Lorine Niedecker: Homemade Poems
ed. John Harkey
“In October of 1964, Lorine Niedecker assembled a book of thirty poems inscribed into the pages of a dime-store sketch pad, whose front and back she had covered in wrapping paper. She carefully handwrote the pieces in blue-inked cursive, placing each one on its own unnumbered sheet of paper. By turns, the small poems in this self-publication move through a sprawling array of modes. Niedecker makes room here for—to name only the several categories that spring to mind—deft, vivid details drawn from daily life; excerpts of intimate colloquial speech; sober evocations of global violence; abstracted sound mosaics; spare ‘portraits’ of historical figures; and found poems pulled from friends’ letters.” – from John Harkey's Usable Dimensions: An Afterword
Watch a video of Bob Arnold perusing this extraordinary blue-ink facsimile!

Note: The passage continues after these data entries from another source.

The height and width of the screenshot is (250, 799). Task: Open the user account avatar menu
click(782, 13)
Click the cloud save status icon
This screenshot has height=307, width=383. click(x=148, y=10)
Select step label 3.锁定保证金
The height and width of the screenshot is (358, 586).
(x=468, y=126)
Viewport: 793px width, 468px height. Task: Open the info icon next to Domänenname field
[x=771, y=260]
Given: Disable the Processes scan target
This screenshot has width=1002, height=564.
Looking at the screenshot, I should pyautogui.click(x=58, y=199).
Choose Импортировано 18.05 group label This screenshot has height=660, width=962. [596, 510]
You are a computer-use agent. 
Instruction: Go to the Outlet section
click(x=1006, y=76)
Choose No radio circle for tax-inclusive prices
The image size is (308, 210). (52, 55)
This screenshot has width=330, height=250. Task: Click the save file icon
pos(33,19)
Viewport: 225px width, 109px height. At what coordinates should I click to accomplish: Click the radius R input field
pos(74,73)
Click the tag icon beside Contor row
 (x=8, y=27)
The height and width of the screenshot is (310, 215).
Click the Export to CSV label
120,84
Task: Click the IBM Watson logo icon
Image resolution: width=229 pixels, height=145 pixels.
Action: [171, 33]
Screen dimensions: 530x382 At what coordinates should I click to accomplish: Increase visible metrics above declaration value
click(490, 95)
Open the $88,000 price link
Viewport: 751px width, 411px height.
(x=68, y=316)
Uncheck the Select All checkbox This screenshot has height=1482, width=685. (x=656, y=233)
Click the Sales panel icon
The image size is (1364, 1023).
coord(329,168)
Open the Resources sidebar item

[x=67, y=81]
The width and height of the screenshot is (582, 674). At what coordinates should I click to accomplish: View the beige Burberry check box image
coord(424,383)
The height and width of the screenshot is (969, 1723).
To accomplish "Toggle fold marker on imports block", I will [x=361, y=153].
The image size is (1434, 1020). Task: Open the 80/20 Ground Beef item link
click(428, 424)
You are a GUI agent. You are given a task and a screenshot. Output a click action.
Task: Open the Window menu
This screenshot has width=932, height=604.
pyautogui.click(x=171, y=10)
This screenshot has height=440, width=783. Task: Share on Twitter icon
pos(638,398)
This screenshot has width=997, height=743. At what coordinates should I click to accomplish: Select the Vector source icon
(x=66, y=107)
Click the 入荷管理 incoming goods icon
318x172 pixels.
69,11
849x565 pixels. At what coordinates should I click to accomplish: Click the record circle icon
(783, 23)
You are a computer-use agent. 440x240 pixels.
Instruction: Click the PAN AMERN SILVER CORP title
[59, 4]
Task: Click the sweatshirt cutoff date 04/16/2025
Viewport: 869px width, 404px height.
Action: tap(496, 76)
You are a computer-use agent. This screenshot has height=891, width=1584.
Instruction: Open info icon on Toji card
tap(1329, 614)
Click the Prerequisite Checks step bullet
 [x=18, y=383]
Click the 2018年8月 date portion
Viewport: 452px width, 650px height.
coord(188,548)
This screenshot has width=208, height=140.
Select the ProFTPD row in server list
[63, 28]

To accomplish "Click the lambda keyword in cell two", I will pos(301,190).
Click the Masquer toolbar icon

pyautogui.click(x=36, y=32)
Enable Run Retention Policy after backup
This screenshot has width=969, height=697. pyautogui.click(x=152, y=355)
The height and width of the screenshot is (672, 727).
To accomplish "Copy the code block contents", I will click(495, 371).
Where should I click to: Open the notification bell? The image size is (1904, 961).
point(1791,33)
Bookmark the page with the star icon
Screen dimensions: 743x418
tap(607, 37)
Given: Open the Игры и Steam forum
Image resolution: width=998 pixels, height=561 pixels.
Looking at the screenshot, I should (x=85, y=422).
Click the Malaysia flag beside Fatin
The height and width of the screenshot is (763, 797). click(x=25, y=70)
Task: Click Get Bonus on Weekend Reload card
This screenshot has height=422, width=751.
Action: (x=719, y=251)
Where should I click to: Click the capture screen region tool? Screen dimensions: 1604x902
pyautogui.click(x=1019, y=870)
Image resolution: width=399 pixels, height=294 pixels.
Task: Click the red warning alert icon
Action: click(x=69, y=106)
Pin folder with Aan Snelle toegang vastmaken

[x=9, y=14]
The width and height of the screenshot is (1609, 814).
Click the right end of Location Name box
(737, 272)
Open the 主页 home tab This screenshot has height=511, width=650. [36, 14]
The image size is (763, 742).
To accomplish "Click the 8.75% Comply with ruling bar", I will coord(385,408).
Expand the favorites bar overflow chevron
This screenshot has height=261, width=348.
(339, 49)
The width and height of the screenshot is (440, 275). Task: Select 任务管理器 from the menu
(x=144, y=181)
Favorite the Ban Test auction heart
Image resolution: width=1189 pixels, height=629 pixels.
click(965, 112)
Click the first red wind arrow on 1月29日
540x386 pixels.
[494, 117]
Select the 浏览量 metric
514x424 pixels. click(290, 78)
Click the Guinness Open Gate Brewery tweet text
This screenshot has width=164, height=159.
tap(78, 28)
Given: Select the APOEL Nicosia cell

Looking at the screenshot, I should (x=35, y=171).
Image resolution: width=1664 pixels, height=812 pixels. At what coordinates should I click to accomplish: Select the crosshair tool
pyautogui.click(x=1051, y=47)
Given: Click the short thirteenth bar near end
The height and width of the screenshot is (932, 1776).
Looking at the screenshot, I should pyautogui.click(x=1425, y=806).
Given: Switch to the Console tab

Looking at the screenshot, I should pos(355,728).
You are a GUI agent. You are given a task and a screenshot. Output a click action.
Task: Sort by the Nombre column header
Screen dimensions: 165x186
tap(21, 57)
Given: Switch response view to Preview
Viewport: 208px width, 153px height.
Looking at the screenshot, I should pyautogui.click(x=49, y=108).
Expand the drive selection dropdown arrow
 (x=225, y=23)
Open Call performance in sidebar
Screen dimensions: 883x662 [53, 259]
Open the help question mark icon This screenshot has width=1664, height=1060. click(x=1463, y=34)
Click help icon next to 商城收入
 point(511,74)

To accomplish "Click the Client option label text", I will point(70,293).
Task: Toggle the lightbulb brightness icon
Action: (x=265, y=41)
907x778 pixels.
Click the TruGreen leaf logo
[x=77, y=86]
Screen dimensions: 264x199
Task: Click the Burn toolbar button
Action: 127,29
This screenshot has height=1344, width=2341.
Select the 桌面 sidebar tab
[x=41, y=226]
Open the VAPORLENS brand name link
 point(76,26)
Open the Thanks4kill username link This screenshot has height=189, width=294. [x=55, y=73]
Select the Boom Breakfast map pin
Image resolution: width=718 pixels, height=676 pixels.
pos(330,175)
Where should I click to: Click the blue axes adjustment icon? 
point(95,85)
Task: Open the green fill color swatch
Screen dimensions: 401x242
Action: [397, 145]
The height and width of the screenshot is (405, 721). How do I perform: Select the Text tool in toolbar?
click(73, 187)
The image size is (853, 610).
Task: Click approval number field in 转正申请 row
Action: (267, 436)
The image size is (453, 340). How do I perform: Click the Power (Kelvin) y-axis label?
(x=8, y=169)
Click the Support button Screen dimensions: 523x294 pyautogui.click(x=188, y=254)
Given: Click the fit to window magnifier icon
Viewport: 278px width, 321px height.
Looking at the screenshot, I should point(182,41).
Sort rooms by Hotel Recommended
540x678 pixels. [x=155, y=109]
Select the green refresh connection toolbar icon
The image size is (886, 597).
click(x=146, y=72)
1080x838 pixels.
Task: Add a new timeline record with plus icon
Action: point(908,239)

John Harkey grew up in Georgia and Tennessee. He recently received his Ph.D. in English from the CUNY Graduate Center after completing a dissertation on "small poetry" in twentieth-century writing, a study devoted principally to Lorine Niedecker, George Oppen, Susan Howe, and the philosophy of Charles S. Peirce. John operates Creature Press, a vehicle for hand-made chapbooks, and some of his writing can be found in Cold Front Magazine, The Marsh Hawk Review, EOAGH, and 2nd Ave Poetry. He is currently stationed at The Georgia Institute of Technology in Atlanta, Georgia, where he teaches composition, rhetoric, and literature as a Marion L. Brittain Postdoctoral Fellow.
Lorine Niedecker was born in 1903 in Fort Atkinson, Wisconsin, and she chose to spend most of her life in nearby Black Hawk Island, a narrow, marshy, austere peninsula along the Rock River. Through the 1930s, ‘40s, ‘50s, and ‘60s, Niedecker explored conjunctions between plain, often vernacular language and experimental techniques such as disjunction, wordplay, and radical condensation. Her poetry has been particularly celebrated for its rigorous but subtle attention to the sounds and semantic densities of words and for its deft, unsentimental weaving together of the personal and the political, the daily and the epochal, flora and fauna, feeling and fact.